TASK DIRECTIONS.
Go through the entries below and collect each line with the string "panel" in it.

RAW DATA.
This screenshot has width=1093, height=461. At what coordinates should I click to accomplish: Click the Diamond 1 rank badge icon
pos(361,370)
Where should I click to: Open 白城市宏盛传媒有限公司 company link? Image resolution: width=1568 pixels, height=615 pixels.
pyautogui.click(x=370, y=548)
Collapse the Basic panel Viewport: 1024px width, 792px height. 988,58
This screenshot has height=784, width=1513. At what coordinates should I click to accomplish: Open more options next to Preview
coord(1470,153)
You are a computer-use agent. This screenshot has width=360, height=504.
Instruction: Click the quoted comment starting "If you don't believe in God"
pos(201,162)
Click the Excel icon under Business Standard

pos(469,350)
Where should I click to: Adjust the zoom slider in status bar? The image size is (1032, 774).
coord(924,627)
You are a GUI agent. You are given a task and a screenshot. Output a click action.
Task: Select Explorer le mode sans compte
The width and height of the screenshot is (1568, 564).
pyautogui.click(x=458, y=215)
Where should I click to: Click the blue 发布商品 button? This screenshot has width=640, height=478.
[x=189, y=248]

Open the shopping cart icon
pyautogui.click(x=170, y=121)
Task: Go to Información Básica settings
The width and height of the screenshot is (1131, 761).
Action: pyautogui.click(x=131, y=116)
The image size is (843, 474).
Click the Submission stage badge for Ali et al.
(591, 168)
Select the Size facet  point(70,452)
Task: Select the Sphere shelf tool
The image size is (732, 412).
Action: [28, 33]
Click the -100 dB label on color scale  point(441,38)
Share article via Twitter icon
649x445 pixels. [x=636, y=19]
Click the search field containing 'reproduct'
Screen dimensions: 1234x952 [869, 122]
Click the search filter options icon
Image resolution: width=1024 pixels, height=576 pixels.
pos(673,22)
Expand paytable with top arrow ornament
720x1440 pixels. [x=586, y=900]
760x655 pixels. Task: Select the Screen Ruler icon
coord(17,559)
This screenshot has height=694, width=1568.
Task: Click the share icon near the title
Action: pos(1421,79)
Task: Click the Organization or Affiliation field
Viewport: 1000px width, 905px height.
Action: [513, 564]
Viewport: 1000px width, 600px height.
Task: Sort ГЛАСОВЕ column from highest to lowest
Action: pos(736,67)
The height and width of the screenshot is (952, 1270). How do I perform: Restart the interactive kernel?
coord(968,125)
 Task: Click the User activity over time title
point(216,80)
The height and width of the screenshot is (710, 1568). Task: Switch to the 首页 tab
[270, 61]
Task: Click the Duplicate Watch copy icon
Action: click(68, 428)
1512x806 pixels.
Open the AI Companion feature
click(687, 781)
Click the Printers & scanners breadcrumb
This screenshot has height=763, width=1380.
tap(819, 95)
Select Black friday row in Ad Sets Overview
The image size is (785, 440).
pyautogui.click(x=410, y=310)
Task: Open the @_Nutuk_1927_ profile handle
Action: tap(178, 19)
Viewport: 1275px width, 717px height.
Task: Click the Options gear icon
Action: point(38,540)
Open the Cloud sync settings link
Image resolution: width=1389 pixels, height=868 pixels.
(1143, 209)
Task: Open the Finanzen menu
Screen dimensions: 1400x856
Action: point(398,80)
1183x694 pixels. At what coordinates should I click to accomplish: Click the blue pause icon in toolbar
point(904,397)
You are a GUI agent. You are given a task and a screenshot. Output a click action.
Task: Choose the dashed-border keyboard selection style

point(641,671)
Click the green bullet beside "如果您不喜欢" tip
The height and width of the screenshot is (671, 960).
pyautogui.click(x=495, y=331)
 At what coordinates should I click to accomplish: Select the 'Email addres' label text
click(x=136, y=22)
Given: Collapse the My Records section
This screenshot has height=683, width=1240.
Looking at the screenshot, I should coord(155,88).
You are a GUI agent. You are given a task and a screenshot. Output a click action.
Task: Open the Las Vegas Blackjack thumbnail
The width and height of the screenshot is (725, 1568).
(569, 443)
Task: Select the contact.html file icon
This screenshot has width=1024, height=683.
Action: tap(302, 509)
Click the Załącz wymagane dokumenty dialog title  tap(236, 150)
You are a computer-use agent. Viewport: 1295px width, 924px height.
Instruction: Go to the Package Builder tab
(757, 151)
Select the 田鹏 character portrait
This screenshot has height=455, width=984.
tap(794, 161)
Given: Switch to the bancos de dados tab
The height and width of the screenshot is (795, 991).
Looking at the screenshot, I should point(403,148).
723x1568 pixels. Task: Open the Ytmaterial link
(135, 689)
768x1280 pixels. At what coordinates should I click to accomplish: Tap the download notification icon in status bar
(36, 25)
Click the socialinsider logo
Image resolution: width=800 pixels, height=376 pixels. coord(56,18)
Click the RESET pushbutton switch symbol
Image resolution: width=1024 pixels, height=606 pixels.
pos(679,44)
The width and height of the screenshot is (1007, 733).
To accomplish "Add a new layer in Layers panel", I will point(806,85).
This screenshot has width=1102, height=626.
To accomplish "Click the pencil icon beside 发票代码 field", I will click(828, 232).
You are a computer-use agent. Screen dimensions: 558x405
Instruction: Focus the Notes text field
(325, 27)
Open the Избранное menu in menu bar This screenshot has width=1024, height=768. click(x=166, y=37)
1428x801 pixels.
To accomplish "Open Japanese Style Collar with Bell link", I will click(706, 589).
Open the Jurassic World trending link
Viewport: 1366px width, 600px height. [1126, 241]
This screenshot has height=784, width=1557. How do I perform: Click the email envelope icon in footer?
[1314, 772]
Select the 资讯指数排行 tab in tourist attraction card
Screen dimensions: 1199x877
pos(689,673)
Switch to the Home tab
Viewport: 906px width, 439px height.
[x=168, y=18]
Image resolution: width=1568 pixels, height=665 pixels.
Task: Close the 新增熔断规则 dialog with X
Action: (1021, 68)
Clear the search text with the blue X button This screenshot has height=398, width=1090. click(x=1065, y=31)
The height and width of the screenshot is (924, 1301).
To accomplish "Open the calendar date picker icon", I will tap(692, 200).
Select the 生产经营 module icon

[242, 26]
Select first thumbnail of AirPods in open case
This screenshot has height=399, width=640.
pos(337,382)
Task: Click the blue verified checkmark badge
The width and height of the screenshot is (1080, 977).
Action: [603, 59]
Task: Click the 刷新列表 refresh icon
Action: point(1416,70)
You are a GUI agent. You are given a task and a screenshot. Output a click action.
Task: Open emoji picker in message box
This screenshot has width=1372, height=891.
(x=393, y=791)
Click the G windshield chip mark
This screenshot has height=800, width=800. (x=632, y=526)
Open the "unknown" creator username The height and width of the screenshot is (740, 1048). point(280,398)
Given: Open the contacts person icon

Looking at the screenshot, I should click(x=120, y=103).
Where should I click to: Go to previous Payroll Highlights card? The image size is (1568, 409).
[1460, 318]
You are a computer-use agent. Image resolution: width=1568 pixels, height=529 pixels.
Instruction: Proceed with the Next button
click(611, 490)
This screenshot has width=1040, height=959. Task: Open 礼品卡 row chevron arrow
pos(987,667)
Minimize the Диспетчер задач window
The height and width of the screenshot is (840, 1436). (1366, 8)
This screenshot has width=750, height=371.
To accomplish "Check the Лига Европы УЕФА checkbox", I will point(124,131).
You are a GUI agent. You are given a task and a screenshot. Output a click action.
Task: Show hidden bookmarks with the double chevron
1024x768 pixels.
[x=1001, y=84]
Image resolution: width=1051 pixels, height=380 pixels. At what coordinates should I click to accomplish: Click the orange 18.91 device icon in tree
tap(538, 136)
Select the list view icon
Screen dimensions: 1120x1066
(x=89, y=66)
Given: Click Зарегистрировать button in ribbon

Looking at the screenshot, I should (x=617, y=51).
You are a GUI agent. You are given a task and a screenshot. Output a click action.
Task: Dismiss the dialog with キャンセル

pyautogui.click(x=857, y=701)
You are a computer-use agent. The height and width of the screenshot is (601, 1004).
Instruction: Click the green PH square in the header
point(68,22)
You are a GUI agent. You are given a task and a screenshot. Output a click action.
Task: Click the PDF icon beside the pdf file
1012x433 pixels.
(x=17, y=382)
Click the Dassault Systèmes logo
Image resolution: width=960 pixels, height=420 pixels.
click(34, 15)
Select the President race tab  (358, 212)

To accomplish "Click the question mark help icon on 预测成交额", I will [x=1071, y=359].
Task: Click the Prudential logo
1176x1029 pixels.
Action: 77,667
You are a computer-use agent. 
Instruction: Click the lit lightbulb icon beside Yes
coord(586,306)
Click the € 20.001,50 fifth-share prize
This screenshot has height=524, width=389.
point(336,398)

WORKED SOLUTION.
Collapse the Basic panel Viewport: 1024px width, 792px height. 988,58
To accomplish "Add a new layer in Layers panel", I will point(806,85).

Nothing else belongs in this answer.